Limitations to this study and the majority of studies conducted prior to this include that we only have data on the actual mode of delivery recorded rather than the ‘planned’ mode of delivery. Although ‘maternal request for a CS’ has been recorded in the Danish registry data since 2002, the number of neonatal deaths was too few in this subgroup to assess whether any association exists in the data. Clinical trials will likely not be forthcoming as women will decline to be randomised according to mode of delivery. Therefore, large-scale observational studies like the current study detailed here remain the best way to study the effects of mode of delivery on subsequent pregnancy outcomes. In addition, we did not have access to data on type of stillbirth (antepartum or intrapartum). This calls for more delicate registrations of events and series of events, indications and procedures, etc. related to reproduction, pregnancy and delivery to enable more detailed analyses of potential associations between e.g. procedures such as CS and adverse events. The study was also carried out using registry data that contain no specific information on the clinical indication for CS. We tried to reduce this problem by adjusting for a number of medical conditions but this could not cover all possible indications. In addition to this, data were only available for certain covariates for specific time periods as outlined earlier. Unmeasured confounders are also a limitation of this study and all observational studies.

Interpretation

Our findings are in contrast to a previous study conducted in Scotland [29] which found that women with a first CS undergoing a TOLAC had 11 times the odds of delivery-related perinatal death (AOR 11 · 7, 95% CI 1 · 4–101 · 6) compared to women with an ERCS. The confidence intervals reported in the Scottish study are very broad and must be interpreted with caution. Furthermore, the Scottish study included intrapartum stillbirths and did not adjust for medical conditions in addition to BMI as was the case in the current study. The first and only nested randomised control trial (RCT) to date which divided women according to patient preference (n = 2,323) or randomisation (n = 22) to planned TOLAC or planned ERCS found that among women with one prior CS, planned ERCS compared with planned TOL was associated with a lower risk of fetal death and infant death or serious infant outcome (relative risk [RR] 0 · 39, 95% CI 0 · 19–0 · 80) [30]. Although strengthened by the process of randomisation, very few women actually consented to randomisation.

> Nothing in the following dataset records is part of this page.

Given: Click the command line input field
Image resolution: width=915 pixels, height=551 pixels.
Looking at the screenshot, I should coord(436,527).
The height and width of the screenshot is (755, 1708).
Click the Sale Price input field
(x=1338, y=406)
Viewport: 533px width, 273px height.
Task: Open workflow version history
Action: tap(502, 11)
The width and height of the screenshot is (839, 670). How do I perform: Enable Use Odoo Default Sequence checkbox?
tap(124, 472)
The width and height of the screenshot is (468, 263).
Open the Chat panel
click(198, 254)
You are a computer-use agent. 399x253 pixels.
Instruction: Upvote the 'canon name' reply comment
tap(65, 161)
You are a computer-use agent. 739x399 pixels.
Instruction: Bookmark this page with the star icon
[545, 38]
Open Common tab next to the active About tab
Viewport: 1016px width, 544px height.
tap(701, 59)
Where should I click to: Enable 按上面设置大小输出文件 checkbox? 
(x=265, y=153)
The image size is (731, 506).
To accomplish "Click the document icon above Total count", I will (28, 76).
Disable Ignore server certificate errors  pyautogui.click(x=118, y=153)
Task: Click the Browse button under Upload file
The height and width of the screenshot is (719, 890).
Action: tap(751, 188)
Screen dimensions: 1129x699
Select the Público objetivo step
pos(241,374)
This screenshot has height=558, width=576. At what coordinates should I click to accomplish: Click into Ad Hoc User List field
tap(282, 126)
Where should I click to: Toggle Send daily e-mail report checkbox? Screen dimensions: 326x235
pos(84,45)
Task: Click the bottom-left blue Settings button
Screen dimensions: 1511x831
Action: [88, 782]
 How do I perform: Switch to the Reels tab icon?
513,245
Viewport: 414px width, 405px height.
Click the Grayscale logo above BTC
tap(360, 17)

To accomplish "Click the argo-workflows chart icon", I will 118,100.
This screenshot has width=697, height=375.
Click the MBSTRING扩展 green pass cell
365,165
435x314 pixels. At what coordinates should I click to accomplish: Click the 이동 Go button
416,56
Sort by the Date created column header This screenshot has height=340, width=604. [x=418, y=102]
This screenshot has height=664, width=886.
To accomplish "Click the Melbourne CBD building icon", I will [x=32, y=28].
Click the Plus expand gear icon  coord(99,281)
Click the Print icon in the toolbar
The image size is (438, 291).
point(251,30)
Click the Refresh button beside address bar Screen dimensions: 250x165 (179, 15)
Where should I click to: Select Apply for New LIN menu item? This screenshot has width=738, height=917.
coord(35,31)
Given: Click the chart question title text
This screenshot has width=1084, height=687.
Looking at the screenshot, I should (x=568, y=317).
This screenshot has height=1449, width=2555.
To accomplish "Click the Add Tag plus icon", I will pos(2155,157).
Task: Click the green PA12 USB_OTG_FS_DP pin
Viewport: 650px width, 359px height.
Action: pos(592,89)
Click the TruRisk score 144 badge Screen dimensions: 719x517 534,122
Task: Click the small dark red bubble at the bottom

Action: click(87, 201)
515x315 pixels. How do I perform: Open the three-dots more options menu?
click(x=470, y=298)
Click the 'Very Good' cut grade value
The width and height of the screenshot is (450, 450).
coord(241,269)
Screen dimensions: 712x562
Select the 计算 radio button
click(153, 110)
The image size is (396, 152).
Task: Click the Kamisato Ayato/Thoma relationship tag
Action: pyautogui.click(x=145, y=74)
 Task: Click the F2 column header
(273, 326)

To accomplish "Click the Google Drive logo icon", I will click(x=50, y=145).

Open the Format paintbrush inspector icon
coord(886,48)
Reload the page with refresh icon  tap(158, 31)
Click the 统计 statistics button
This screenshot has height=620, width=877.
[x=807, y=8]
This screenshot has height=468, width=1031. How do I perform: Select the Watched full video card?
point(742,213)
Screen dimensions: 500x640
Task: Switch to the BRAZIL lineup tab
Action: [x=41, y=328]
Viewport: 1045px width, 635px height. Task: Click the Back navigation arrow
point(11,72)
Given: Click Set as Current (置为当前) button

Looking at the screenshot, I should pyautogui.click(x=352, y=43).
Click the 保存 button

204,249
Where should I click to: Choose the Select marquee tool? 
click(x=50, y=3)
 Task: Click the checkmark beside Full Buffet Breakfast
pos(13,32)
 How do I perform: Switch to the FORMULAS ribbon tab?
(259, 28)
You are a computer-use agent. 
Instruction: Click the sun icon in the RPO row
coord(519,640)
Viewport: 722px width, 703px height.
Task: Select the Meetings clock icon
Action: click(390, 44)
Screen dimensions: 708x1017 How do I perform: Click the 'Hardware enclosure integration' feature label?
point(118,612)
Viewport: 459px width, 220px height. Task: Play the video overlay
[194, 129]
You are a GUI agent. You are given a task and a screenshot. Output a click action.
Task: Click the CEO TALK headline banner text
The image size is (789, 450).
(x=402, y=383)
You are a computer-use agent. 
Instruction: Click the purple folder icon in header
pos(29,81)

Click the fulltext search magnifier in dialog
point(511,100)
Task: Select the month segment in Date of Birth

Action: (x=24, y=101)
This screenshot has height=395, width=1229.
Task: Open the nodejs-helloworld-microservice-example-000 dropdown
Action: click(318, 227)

Ideally further research into the effect of mode of delivery on subsequent pregnancy outcome should incorporate a woman’s ‘intended’ mode of delivery. This is the best way to assess any risks as one would know whether or not a woman was truly eligible to attempt a TOLAC. RCTs would be the optimal method of answering this question however they are difficult to conduct as it is hard to randomise a woman according to mode of delivery and unfeasible for rare outcomes such as perinatal death. Currently however, large population-based data such as the Danish registry data used in this study are the best methods for assessing the effects of mode of delivery and there is a continuous call for improvements in the quality and amount of data collected.

Conclusions

There are benefits and harms associated with each mode of delivery and the evidence for this is drawn from observational (non-randomised) research studies that may be prone to bias. Any results and conclusions must be interpreted with caution although large-scale population-based studies including the present one offer the best method of estimating the risks in women with one prior CS in the absence of RCTs. Our data provide essential, up to date information for expectant parents as well as healthcare workers to make a more informed decision regarding TOLAC.